4

I am new to using the Google translate API and during testing we noticed that for some translations (I have not been able to find a pattern yet) we get \u200b characters in the response. That results in a lot of issues and above all it does not seem to server any purpose or make any sense. As simple example:

https://www.googleapis.com/language/translate/v2?key=YOURKEY&source=NL&target=EN&q=Hergeneer%20verkopen

returns:

{
 "data": {
  "translations": [
   {
    "translatedText": "Sell \u200b\u200bHerge Down"
   }
  ]
 }
}

Our software stumbles over these \u200b strings/characters and I have not found a way to prevent them or get rid of them.

Cœur
  • 37,241
  • 25
  • 195
  • 267
Peter
  • 41
  • 2
  • Possible duplicate of [What's HTML character code 8203?](https://stackoverflow.com/questions/2973698/whats-html-character-code-8203) – Cœur Aug 06 '18 at 12:44

1 Answers1

0

Please read the documentation of the JSON format: https://json.org/

A string is a sequence of zero or more Unicode characters.
A char is either any Unicode character except " or \ or control-character,
[...]
or it is \u followed by four hex-digits.

We are in this last case, \u followed by four hex-digits, and it represents a Unicode character: Unicode Character 'ZERO WIDTH SPACE' (U+200B). It even has its own Wikipedia page: Zero-width space. And its Stack Overflow question: What's HTML character code 8203?.

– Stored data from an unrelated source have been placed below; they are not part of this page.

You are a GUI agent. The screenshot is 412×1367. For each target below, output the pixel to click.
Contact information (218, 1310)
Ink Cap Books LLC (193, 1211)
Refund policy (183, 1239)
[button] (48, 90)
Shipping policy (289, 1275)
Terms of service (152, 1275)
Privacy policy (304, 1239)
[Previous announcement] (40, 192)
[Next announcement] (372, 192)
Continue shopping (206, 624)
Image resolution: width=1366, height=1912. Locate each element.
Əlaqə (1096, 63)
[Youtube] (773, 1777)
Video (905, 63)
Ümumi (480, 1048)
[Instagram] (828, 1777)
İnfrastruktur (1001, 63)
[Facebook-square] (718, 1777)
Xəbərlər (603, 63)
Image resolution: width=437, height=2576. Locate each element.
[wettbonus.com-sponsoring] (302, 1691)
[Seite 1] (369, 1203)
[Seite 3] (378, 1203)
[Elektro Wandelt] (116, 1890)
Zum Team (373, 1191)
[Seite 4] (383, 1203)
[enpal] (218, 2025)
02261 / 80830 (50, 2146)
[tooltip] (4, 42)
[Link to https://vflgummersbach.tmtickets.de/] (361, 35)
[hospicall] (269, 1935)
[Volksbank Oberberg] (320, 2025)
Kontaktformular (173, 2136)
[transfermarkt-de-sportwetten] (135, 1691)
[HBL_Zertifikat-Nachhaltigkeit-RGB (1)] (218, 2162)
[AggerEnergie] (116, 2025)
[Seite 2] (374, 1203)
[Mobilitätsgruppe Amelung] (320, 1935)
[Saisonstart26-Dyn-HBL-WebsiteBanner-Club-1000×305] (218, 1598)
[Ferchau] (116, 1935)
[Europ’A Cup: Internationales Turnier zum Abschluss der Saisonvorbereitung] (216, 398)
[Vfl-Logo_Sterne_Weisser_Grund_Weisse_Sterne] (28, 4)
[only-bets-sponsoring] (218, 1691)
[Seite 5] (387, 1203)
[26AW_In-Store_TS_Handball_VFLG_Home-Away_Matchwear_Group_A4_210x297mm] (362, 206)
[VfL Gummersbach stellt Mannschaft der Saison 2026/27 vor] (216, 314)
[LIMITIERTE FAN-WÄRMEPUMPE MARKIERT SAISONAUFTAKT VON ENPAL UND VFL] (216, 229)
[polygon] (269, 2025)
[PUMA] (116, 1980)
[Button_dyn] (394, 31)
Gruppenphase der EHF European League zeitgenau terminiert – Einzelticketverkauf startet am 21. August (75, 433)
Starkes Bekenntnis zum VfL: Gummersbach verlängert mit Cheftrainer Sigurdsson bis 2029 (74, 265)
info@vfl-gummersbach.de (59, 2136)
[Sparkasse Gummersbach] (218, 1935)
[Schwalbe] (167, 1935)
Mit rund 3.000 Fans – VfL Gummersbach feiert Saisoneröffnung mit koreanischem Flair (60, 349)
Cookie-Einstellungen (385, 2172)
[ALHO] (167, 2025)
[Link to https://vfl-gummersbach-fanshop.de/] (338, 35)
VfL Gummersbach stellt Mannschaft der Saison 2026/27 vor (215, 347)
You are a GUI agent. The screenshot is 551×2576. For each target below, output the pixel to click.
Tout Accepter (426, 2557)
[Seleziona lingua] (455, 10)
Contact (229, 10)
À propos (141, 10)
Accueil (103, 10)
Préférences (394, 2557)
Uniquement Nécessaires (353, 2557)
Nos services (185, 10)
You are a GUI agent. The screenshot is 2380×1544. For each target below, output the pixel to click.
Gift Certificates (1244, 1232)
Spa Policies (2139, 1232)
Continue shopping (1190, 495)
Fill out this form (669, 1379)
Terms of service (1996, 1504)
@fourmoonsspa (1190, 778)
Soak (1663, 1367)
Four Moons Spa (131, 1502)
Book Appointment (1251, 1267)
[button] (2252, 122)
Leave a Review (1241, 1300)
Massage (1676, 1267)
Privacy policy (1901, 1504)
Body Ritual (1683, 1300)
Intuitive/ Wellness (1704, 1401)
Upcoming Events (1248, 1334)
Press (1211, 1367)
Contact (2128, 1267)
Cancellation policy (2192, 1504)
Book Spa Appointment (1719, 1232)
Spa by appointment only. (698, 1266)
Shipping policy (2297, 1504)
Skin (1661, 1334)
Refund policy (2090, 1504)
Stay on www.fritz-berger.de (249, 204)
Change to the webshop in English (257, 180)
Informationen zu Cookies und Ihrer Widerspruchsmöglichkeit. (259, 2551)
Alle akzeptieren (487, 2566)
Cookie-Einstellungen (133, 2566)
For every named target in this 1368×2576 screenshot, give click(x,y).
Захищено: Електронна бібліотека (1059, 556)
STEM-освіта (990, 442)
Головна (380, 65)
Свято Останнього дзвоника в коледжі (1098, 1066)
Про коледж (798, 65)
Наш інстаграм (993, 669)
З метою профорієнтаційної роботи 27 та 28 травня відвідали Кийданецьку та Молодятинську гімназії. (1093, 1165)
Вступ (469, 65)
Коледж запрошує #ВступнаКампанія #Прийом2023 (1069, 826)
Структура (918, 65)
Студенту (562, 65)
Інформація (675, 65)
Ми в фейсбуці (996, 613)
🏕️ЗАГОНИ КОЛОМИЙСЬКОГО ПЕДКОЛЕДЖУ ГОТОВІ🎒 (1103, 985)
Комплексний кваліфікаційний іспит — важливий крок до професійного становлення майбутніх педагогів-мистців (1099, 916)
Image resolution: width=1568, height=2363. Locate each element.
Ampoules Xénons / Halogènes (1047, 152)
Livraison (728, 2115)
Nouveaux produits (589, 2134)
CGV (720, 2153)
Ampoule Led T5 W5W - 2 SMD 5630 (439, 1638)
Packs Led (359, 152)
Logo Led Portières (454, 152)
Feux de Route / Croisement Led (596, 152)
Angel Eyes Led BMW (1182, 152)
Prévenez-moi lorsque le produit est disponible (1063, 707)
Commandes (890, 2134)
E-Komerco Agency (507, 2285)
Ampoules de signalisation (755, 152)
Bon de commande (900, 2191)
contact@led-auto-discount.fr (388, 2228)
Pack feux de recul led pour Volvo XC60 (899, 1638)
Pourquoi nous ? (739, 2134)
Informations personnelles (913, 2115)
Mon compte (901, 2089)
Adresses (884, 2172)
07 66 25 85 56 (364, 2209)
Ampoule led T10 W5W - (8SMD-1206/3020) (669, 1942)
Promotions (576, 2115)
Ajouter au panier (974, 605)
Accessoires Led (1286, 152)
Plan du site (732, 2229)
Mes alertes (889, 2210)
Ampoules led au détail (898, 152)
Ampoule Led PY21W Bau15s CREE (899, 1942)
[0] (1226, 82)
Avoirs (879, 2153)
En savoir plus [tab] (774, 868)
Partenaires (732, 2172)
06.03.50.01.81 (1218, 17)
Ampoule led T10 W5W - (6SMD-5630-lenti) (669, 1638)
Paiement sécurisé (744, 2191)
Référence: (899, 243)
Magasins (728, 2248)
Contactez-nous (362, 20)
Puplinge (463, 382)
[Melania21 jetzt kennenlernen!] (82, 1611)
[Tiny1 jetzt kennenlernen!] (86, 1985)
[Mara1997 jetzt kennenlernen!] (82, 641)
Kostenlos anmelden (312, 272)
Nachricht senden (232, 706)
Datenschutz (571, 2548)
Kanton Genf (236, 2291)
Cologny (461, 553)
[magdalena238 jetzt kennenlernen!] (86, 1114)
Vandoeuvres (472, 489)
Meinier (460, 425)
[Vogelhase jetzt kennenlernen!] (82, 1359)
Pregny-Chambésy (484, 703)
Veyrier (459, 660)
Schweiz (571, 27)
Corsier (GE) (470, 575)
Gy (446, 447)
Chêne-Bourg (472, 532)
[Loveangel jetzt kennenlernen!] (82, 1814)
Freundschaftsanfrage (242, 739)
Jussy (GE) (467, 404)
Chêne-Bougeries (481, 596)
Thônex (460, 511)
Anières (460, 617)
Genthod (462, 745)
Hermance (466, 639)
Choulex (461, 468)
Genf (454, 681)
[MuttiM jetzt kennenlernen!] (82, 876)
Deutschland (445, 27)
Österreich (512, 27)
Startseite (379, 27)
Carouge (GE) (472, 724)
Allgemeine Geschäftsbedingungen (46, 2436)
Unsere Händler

Now, there are plenty Unicode characters with special behaviors, and this is one of those, an invisible one among others. So you need to be aware of how Unicode works, and you should sanitize input/output from third-parties API (and from user inputs as well).

Just define the list of characters that you actually want to support, and be sure to strip or filter out all the other ones. For instance, if you desire to support NL and EN, then you could strip what is outside the Latin script in Unicode.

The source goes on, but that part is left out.